Question

How do you find the derivative of $\cos {(1 - 2x)^2}$?

Answer 1

Hint: We will use the derivative of the inverse function formula to find the derivative in the first step then later we will also use the chain rule of the composite function. Then we will apply the derivative of the given power in the function and then by using the chain rule will take the derivative of the function and then the derivative of the angle.

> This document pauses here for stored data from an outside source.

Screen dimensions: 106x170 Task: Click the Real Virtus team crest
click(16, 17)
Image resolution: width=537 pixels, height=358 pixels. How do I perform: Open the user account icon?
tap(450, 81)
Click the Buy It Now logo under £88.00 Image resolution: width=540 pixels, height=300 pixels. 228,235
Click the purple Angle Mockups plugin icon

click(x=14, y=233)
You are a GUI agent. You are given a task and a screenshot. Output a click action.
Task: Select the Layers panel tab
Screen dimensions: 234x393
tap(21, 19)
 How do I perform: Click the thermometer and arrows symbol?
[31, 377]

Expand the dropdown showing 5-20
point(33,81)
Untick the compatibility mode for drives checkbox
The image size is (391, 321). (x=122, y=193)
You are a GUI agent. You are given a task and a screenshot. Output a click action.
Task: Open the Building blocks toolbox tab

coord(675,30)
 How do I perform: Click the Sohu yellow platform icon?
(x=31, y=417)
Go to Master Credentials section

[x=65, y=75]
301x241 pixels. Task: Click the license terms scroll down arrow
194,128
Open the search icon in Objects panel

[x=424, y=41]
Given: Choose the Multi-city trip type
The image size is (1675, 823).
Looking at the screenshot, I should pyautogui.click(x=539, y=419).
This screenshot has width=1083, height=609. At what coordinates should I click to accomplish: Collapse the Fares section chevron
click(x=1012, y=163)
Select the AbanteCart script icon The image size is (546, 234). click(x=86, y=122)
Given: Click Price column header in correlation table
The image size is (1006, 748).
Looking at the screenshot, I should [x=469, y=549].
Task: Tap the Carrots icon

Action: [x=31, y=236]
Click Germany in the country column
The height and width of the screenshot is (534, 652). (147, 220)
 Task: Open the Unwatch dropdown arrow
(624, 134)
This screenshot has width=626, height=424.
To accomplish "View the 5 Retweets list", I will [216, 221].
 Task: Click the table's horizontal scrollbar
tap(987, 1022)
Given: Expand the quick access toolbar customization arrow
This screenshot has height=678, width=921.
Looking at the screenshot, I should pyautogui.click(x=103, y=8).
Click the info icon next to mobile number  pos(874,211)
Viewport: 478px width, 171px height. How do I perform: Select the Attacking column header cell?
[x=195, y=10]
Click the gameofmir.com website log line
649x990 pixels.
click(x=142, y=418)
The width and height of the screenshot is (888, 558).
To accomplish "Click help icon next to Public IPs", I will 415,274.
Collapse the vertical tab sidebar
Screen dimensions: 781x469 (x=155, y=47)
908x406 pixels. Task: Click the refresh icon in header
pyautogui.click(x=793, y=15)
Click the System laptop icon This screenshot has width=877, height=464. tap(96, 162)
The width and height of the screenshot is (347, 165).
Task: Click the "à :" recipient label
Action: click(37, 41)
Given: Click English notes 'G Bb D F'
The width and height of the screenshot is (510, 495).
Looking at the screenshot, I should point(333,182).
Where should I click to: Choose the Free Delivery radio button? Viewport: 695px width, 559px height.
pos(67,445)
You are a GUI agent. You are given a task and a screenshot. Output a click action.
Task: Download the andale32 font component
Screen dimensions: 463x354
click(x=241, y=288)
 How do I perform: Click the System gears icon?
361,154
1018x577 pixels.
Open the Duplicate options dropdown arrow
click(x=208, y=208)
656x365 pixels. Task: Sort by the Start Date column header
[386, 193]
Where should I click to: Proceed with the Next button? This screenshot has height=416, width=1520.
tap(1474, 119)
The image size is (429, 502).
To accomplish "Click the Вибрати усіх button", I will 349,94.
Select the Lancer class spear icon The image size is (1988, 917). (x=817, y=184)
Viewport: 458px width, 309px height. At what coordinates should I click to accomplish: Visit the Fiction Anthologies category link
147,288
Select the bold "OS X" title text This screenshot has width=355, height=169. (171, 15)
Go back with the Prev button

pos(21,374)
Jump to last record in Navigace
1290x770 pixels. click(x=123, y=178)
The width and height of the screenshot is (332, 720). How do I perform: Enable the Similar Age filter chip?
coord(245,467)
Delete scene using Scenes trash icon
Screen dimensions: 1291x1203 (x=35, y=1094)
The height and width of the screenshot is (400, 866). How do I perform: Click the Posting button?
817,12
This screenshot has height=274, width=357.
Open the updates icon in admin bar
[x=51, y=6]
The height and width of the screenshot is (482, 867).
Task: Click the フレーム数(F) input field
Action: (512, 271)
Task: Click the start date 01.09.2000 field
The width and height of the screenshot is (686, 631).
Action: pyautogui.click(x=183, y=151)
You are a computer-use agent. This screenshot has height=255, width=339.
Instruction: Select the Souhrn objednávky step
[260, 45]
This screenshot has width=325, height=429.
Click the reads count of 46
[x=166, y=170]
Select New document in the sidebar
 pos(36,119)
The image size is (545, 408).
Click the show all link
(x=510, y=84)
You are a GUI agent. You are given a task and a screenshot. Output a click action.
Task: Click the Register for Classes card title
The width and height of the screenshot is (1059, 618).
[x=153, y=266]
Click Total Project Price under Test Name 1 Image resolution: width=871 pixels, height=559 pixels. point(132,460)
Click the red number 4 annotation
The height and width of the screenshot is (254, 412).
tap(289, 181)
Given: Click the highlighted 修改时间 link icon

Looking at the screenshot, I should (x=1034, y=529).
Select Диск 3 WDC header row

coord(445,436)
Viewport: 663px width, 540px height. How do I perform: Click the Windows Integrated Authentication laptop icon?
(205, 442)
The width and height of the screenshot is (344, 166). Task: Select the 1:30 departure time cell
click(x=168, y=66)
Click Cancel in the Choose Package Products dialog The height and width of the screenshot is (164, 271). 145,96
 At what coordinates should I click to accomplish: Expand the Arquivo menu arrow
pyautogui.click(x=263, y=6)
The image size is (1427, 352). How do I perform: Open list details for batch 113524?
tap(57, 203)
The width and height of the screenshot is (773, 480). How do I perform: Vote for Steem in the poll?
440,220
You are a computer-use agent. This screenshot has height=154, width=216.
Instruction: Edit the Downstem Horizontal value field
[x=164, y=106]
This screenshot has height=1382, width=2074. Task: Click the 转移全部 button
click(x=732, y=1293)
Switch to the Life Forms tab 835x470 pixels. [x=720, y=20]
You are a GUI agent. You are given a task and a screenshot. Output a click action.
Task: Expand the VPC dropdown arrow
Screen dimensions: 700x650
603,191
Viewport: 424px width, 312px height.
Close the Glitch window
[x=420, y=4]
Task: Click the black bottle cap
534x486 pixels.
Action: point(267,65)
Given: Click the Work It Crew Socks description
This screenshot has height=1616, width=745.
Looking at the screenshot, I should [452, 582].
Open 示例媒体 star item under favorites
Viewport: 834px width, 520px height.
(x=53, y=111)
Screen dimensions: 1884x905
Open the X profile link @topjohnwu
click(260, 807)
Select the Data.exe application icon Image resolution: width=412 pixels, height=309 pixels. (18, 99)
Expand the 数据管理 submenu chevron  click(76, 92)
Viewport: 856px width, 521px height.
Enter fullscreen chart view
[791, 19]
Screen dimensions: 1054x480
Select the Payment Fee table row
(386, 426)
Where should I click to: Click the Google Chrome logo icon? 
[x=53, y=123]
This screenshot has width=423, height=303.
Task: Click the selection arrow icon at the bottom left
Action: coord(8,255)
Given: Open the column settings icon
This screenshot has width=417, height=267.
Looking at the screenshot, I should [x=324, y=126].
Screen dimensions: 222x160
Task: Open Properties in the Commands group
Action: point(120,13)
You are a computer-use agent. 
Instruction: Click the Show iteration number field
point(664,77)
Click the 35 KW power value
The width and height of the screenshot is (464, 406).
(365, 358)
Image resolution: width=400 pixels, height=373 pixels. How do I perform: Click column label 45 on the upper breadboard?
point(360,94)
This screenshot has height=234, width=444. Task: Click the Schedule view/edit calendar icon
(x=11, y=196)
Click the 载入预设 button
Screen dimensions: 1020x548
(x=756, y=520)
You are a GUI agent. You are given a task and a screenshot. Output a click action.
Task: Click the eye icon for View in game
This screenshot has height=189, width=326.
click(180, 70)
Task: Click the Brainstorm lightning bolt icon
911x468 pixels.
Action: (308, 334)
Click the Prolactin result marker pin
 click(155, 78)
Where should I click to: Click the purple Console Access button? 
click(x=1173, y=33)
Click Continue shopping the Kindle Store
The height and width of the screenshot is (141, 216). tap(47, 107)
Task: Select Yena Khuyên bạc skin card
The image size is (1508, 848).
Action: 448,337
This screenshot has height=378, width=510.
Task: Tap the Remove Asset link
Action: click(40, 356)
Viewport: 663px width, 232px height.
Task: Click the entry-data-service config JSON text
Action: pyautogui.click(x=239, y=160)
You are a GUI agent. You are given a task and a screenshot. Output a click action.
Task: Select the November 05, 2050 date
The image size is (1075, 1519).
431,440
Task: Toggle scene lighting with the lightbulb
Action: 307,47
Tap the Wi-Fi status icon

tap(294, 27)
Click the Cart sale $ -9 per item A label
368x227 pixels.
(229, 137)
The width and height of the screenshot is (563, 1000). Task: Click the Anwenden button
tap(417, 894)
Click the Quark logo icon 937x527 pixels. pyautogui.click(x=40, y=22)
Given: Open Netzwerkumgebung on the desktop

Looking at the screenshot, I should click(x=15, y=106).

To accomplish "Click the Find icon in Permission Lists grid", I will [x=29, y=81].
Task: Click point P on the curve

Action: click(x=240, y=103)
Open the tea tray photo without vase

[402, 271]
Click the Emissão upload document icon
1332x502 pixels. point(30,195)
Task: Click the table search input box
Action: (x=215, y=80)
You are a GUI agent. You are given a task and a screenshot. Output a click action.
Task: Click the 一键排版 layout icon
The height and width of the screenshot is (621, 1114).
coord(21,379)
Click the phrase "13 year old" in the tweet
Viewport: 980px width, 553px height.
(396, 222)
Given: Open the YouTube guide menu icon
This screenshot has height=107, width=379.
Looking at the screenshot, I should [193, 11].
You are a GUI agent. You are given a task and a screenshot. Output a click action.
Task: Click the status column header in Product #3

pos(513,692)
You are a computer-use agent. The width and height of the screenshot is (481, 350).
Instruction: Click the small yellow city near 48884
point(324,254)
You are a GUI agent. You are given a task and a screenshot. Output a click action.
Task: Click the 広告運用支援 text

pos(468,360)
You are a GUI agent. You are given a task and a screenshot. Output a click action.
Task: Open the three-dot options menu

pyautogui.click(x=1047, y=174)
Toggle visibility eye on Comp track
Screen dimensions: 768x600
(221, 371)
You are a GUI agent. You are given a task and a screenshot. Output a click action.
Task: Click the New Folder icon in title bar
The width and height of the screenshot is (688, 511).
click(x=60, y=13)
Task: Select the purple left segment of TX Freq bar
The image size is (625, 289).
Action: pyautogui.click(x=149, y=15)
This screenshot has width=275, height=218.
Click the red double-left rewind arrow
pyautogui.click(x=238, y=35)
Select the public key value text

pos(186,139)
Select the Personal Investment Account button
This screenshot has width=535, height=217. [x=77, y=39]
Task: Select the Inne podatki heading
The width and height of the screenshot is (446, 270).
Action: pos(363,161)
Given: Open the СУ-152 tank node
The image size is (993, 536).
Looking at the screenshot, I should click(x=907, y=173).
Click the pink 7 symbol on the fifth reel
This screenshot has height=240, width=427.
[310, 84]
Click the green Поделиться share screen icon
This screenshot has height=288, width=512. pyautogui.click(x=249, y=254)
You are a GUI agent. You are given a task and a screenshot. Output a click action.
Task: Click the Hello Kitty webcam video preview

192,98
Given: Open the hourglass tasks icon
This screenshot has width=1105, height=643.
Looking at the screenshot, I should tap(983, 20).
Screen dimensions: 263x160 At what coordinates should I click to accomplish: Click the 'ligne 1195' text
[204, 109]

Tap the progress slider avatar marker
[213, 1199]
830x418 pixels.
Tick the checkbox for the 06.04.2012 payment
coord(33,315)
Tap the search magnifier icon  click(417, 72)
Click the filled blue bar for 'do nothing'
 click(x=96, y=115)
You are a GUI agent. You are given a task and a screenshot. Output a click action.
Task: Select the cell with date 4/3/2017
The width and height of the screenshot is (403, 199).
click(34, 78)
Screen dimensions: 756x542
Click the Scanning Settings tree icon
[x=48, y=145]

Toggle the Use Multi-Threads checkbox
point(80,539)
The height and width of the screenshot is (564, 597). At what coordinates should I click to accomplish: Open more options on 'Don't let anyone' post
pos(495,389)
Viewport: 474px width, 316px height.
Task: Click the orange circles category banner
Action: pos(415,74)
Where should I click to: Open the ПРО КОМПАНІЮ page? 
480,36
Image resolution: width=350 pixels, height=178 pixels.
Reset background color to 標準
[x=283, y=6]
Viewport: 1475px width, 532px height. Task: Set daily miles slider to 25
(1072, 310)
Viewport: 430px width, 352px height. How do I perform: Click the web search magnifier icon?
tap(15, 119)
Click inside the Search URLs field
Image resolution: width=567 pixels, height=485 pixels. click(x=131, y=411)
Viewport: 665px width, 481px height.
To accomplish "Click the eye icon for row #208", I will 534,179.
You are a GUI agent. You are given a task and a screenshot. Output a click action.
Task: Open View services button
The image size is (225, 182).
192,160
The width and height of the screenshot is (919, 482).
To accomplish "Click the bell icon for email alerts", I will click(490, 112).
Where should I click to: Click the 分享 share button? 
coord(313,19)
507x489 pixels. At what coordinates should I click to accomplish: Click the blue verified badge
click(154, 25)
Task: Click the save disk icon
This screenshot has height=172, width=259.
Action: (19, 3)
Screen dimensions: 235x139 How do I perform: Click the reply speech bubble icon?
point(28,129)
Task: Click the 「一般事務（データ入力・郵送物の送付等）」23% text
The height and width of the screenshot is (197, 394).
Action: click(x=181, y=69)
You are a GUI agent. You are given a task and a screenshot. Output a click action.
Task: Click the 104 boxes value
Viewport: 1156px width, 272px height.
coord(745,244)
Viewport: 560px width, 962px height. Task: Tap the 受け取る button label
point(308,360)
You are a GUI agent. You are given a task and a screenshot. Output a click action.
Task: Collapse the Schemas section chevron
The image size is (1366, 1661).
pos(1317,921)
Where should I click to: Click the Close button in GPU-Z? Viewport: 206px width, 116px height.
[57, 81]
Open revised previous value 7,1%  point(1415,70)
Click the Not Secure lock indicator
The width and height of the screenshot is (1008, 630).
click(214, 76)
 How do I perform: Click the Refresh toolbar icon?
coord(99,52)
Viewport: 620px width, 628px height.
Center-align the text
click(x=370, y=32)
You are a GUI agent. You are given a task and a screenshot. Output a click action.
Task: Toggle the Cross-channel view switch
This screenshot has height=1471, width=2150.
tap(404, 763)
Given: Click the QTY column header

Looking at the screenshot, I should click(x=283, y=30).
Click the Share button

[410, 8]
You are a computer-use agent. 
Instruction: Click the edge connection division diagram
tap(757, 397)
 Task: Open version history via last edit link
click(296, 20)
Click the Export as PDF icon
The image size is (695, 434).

Complete step-by-step solution:
Take the given expression: $\cos {(1 - 2x)^2}$
First of all the derivative of cosine function is negative sine function and then apply chain rule multiple times.
$\Rightarrow \dfrac{d}{{dx}}[\cos {(1 - 2x)^2}] = - \sin {(1 - 2x)^2}\dfrac{d}{{dx}}{(1 - 2x)^2}$
Now, apply derivative to the second term in multiple and Using identity - $\dfrac{{d({x^n})}}{{dx}} = n.{x^{n - 1}}$
$\Rightarrow \dfrac{d}{{dx}}[\cos {(1 - 2x)^2}] = - \sin {(1 - 2x)^2}(2)(1 - 2x)\dfrac{d}{{dx}}(1 - 2x)$
Now, again apply the derivative –
$\Rightarrow \dfrac{d}{{dx}}[\cos {(1 - 2x)^2}] = - \sin {(1 - 2x)^2}(2)(1 - 2x)( - 2)$
Rearrange the above expression –
$\Rightarrow \dfrac{d}{{dx}}[\cos {(1 - 2x)^2}] = 4(1 - 2x)\sin {(1 - 2x)^2}$
This is the required solution.

Thus the required solution is $\dfrac{d}{{dx}}[\cos {(1 - 2x)^2}] = 4(1 - 2x)\sin {(1 - 2x)^2}$

Note: Know the difference between the differentiation and the integration and apply the formula accordingly. Differentiation can be represented as the rate of change of the function, whereas integration represents the sum of the function over the range. They are inverses of each other.